## WHAT IS EXPECTED:
How many lines below contain the string "Expand"? Reply with the number alone.

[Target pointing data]
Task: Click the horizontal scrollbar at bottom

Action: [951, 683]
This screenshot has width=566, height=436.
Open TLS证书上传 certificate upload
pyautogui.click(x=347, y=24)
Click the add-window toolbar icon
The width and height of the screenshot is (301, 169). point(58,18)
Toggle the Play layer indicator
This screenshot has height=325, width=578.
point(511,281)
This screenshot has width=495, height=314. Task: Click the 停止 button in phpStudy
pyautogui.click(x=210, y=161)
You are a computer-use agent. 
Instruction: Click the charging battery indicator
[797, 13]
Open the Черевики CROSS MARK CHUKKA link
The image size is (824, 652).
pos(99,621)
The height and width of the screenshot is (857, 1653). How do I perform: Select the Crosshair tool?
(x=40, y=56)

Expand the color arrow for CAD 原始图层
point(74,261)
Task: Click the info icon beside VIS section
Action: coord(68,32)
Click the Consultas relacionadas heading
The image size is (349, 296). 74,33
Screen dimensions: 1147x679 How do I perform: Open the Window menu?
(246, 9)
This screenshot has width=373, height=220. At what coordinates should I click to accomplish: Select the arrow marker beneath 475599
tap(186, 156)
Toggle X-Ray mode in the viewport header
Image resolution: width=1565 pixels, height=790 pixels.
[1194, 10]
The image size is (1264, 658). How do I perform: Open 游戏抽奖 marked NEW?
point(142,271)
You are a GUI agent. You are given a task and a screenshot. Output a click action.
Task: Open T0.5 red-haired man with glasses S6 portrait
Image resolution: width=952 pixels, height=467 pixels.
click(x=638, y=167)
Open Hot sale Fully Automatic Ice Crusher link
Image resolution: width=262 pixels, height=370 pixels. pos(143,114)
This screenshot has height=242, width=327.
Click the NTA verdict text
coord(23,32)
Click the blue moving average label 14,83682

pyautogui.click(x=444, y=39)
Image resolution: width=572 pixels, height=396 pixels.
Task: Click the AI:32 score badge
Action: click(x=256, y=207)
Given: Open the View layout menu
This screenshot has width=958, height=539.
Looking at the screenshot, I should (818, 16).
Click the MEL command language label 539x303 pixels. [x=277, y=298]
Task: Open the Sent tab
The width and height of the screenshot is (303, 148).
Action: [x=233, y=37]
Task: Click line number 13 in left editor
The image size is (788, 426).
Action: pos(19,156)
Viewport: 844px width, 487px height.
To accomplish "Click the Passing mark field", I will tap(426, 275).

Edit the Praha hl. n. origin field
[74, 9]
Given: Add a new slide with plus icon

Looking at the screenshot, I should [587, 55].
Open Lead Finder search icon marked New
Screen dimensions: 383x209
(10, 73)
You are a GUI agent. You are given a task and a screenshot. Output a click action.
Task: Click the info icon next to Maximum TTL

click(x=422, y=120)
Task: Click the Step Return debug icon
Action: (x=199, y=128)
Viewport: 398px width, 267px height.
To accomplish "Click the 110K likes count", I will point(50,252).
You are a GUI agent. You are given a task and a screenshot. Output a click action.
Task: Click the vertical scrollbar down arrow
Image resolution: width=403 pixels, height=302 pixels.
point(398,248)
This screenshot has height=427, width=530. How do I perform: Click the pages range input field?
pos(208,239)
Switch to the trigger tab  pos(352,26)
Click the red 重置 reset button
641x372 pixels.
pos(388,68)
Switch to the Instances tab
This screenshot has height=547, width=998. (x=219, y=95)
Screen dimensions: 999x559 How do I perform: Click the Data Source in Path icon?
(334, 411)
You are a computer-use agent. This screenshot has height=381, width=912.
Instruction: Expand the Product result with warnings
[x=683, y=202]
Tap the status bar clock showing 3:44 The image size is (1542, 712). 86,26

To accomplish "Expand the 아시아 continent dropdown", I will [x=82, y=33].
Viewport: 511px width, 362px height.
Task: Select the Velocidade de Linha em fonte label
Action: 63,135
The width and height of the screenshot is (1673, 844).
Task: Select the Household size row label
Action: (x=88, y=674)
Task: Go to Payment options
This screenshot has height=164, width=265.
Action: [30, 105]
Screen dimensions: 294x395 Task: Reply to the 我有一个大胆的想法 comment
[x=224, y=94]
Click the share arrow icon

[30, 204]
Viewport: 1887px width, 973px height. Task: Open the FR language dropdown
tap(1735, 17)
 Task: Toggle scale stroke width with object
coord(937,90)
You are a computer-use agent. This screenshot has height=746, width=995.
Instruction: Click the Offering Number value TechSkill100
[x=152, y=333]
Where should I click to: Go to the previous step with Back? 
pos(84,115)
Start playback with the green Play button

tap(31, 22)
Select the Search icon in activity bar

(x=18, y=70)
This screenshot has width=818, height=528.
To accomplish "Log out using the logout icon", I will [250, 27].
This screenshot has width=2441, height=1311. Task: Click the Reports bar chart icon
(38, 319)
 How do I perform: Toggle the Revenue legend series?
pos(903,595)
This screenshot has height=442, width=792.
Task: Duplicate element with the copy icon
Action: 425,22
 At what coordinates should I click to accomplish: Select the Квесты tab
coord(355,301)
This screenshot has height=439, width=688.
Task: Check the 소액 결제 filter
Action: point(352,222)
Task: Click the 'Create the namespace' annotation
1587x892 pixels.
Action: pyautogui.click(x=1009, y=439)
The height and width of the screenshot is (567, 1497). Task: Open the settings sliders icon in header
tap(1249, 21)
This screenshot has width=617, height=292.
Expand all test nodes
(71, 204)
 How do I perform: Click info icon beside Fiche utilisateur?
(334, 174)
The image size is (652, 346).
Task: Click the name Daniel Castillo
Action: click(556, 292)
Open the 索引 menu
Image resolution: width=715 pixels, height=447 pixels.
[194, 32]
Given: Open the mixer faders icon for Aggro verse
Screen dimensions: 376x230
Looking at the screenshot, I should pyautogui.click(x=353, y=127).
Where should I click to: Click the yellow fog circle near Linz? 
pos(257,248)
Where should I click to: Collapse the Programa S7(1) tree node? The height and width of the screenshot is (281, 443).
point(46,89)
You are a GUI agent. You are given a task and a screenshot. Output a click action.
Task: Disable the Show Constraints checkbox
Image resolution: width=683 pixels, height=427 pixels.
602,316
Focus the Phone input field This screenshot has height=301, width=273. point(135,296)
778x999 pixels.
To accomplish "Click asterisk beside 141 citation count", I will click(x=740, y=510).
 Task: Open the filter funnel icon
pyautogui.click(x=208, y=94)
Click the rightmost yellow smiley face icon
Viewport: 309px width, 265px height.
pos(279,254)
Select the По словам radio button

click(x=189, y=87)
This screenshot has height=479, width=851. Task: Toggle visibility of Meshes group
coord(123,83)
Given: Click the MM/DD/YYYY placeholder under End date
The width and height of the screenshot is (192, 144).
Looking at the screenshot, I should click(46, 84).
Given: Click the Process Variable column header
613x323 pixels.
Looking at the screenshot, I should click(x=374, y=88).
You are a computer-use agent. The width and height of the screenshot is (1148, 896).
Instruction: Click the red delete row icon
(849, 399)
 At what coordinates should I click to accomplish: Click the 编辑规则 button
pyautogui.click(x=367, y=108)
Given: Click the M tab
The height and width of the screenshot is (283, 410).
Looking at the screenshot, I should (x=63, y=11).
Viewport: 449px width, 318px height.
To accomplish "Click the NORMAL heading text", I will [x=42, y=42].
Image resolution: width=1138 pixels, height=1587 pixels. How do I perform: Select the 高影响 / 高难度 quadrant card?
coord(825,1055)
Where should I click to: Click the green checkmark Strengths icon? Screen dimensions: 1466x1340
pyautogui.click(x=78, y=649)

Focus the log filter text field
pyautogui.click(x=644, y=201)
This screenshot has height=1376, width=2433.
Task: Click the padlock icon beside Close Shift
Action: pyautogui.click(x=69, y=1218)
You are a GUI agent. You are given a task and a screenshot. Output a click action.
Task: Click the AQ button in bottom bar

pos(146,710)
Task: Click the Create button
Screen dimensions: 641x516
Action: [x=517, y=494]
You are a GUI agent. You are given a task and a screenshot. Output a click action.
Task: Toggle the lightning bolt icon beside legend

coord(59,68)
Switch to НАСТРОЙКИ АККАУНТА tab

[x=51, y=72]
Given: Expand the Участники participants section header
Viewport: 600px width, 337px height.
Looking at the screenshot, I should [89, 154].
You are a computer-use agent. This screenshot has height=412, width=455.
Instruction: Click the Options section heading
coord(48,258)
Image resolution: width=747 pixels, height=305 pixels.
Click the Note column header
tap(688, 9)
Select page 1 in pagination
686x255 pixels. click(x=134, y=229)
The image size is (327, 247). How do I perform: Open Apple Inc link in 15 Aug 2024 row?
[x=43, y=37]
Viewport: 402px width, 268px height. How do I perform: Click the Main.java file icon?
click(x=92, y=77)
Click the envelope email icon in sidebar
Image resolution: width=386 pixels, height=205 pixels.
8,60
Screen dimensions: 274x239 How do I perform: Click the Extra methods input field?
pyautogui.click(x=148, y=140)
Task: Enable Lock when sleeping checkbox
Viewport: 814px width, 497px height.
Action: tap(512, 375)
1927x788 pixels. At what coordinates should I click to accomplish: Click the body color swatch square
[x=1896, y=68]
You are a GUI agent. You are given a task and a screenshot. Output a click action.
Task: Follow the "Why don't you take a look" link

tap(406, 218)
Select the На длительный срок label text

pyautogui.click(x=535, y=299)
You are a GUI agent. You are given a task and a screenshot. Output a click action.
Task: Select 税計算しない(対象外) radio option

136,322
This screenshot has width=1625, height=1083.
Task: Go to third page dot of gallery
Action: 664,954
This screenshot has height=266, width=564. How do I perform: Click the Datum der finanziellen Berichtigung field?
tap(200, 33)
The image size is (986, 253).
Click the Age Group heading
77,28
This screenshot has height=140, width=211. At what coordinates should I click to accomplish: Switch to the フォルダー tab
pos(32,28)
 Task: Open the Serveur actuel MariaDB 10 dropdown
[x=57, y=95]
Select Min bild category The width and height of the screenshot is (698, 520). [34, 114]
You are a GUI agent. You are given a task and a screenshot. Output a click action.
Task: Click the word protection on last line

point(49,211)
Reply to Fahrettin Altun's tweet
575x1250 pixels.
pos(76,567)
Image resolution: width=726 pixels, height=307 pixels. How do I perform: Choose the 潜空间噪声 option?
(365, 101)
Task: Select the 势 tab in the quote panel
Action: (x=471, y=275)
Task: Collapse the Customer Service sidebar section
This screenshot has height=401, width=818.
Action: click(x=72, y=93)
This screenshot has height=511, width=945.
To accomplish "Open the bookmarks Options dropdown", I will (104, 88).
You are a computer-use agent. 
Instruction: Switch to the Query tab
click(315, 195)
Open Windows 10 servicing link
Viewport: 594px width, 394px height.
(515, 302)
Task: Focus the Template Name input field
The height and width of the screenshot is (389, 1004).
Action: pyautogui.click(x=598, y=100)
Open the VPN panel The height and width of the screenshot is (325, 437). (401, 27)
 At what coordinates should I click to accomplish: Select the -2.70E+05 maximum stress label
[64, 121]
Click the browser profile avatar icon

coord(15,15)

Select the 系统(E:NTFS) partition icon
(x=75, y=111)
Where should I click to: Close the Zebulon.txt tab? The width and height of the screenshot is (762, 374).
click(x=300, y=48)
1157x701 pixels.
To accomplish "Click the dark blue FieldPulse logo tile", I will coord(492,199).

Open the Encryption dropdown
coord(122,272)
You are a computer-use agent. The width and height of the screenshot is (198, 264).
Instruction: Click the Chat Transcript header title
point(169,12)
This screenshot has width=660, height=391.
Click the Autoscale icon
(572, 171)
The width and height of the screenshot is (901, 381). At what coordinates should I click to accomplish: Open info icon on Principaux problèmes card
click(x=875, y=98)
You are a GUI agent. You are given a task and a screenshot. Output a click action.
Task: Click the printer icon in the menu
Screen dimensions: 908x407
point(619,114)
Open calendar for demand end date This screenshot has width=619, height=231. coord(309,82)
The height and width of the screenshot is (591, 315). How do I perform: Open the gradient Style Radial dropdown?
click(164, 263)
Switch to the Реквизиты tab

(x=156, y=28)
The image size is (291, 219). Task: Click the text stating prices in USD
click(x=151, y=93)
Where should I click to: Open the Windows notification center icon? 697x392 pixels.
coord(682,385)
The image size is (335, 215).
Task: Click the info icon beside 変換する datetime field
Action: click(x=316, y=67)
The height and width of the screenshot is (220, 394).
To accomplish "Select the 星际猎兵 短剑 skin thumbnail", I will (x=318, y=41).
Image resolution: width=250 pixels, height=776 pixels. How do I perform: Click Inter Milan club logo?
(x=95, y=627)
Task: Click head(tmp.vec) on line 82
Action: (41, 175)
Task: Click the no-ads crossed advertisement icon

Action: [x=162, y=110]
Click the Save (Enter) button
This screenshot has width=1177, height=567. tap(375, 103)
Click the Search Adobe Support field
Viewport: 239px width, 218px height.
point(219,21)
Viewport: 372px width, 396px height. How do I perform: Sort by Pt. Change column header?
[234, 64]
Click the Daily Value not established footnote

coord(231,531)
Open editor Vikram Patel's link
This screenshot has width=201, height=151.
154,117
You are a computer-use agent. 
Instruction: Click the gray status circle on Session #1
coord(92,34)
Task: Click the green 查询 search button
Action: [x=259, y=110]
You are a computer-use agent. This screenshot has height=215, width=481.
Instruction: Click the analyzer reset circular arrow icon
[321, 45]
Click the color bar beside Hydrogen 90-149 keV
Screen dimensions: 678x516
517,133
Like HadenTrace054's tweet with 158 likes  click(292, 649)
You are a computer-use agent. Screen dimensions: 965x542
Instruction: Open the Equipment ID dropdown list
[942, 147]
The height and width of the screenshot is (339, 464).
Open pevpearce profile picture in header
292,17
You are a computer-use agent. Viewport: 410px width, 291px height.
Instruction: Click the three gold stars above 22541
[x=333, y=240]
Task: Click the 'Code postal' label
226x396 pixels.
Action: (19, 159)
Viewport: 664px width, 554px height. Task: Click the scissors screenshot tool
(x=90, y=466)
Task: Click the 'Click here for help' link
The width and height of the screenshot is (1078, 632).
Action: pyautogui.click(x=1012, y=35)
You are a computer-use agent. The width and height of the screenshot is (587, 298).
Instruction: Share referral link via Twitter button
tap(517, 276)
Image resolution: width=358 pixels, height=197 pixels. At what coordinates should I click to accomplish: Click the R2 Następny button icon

## COMPLETE OUTPUT:
5